■ Source data:
▶

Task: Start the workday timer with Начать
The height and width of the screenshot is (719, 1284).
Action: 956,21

◀
▶

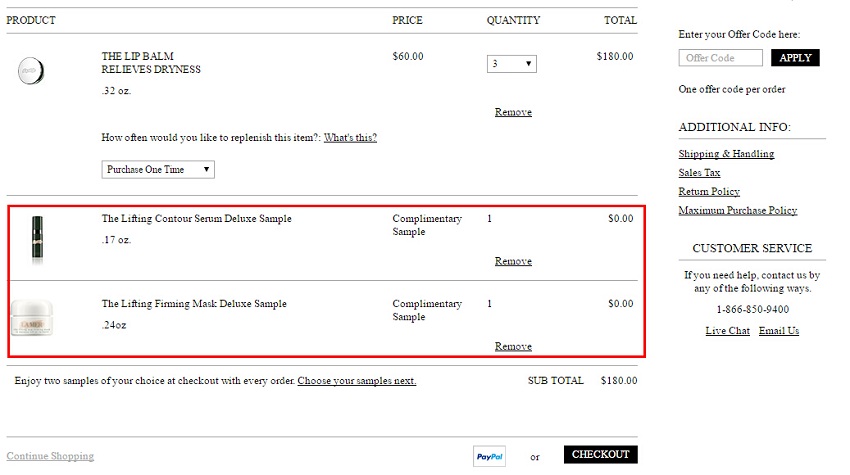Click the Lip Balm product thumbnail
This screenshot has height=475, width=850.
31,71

◀

■ Stated goal: Rescale the lines from the line with "Task: Start the workday timer with Начать" up to and including the line with "Action: 956,21". Reproduce them in full, requests included, but multiply each coordinate in the answers by 1.9 and round to the nearest whole number, with halves rounded up.

■ Correct response:
Task: Start the workday timer with Начать
The height and width of the screenshot is (719, 1284).
Action: 1816,40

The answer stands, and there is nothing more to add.